Hypothesis Testing

In many problems we are required to test a hypothesis about a population mean. Typical examples:

In each case there is a null hypothesis that the population mean of a random variable $X$ is $\mu_0$. Our alternate hypothesis contradicts this null hypothesis. We may make a one-sided counter claim, e.g. that the actual population mean is greater than $\mu_0$, or it may be two-sided, where our counter claim is merely that the real population mean $\mu$ is not equal to $\mu_0$, but may be greater or lesser.

The testing procedure samples $N$ instances of data (e.g. $N$ bulbs, or $N$ movies) and obtains $N$ readings $X_1, X_2, \cdots, X_N$. For the bulbs example, $X$ is the life expectancy of a bulb, and $X_1, \cdots, X_N$ are the be the observed life of the $N$ bulbs. For the movies, $X_1, \cdots, X_N$ may be the actual error between the predicted and true ratings of the $N$ movies.

From these $N$ samples, we compute a sample mean $Y = \frac{1}{N}\sum_{i=1}^N X_i$. We will now conduct the test as follows.

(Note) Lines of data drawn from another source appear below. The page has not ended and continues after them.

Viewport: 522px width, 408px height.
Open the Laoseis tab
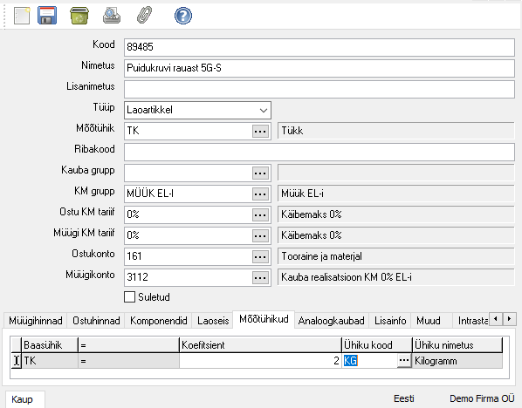(213, 321)
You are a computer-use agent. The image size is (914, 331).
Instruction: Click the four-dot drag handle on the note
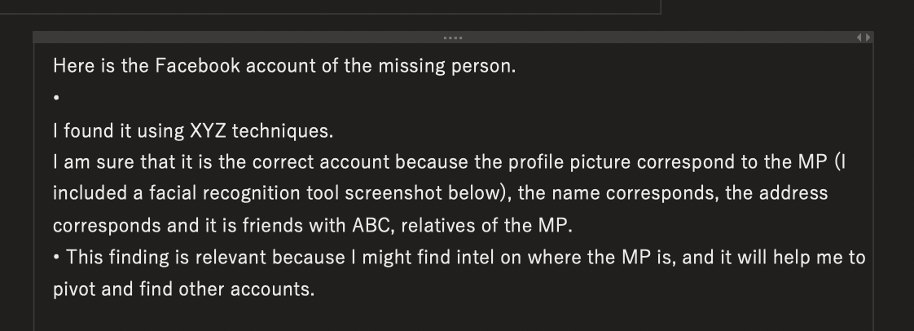pyautogui.click(x=453, y=38)
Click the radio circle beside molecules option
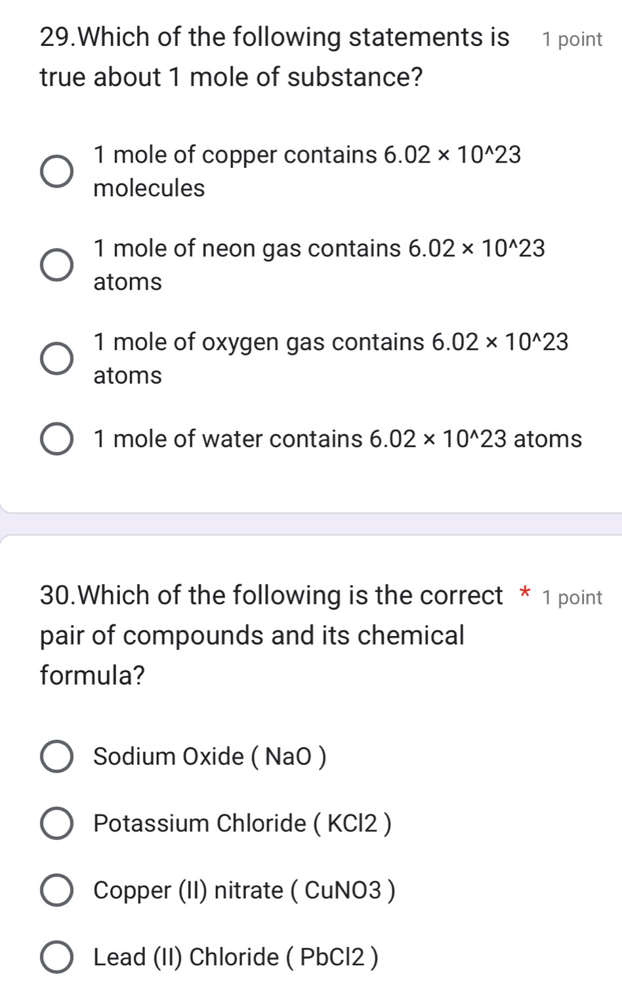The height and width of the screenshot is (1004, 622). (x=58, y=171)
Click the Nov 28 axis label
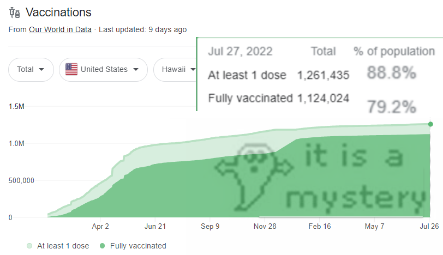443x255 pixels. click(265, 226)
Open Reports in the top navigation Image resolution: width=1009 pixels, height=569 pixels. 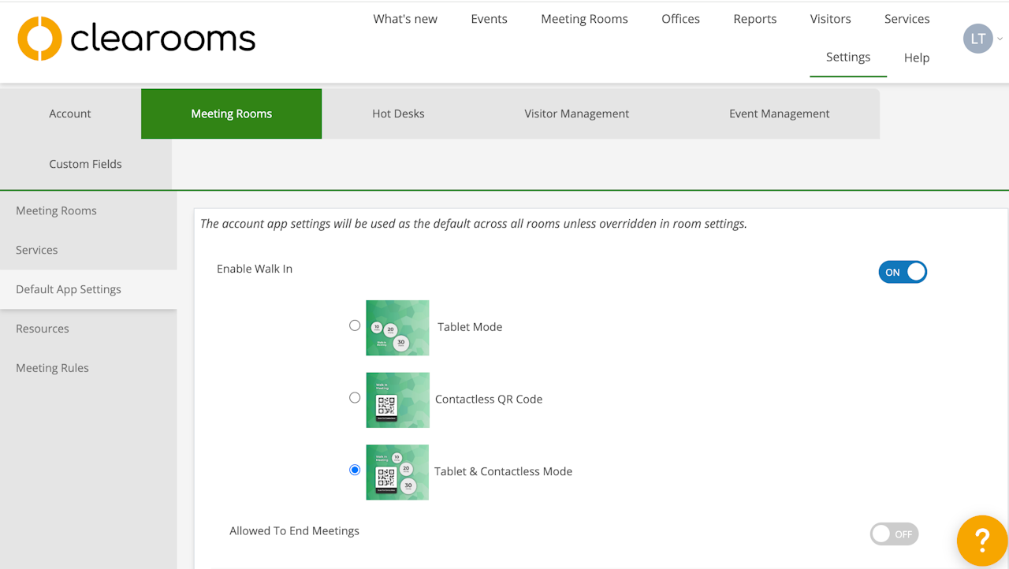tap(754, 19)
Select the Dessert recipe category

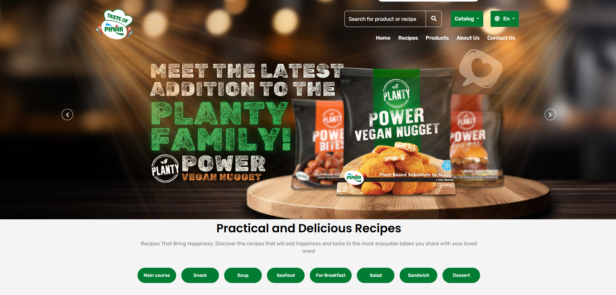[461, 275]
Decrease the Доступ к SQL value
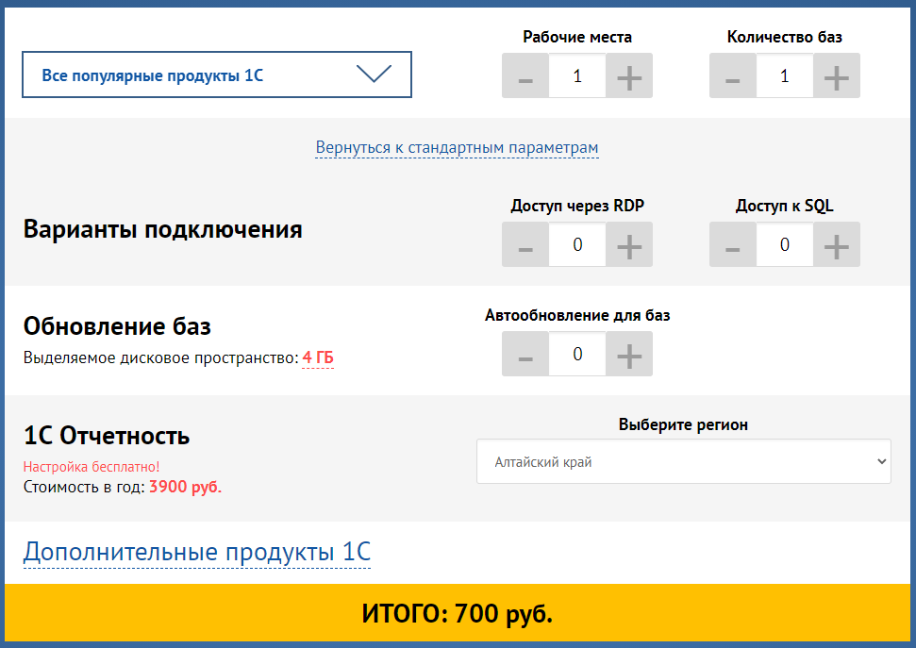The image size is (916, 648). (x=732, y=244)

We first deal with the case where the number of samples $N$ is large (at least 100). We will address the issue of smaller sample sizes below.

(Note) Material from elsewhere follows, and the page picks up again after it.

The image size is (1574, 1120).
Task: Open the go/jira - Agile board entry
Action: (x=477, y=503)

We note that $Y$ is a point estimate of the mean of the probability distribution of $X$. As we saw in the discussion of point estimators, the expected value of $Y$ is the true mean of the distribution: $E[Y] = \mu$ and the variance of $Y$ is $var(Y) = \frac{1}{N}\sigma^2$, where $\sigma^2$ is the true variance of $X$.

Under the null hypothesis, $\mu = \mu_0$. In some cases, the null hypothesis may also propose a value $\sigma_0^2$ for the true variance of $X$ (e.g. the manufacturer may claim that the mean life of bulbs is 1000 hours with a standard deviation of 100 hours). Thus, under the null hypothesis, $E[Y] = \mu_0$ and $var(Y) = \frac{\sigma_0^2}{N}$, and $stdev(Y) = \frac{\sigma_0}{\sqrt{N}}$.

We can now define the following normalized statistic, which can be computed from $Y$ and the parameters proposed by the null hypothesis: \[ Z = \frac{Y - E[Y]}{stdev(Y)} \\ = \frac{Y - \mu_0}{\frac{\sigma_0}{\sqrt{N}}} \]

More commonly, however, the variance $\sigma_0^2$ of the variable being tested will not be specified under the null hypothesis. For large enough $N$ ($N > 100$), we can use the point estimate $\hat{\sigma}^2_N = \frac{1}{N-1}(X_i - Y)^2$, instead. In this case, we must define \[ Z = \frac{Y - \mu_0}{\frac{\hat{\sigma}_N}{\sqrt{N}}} \]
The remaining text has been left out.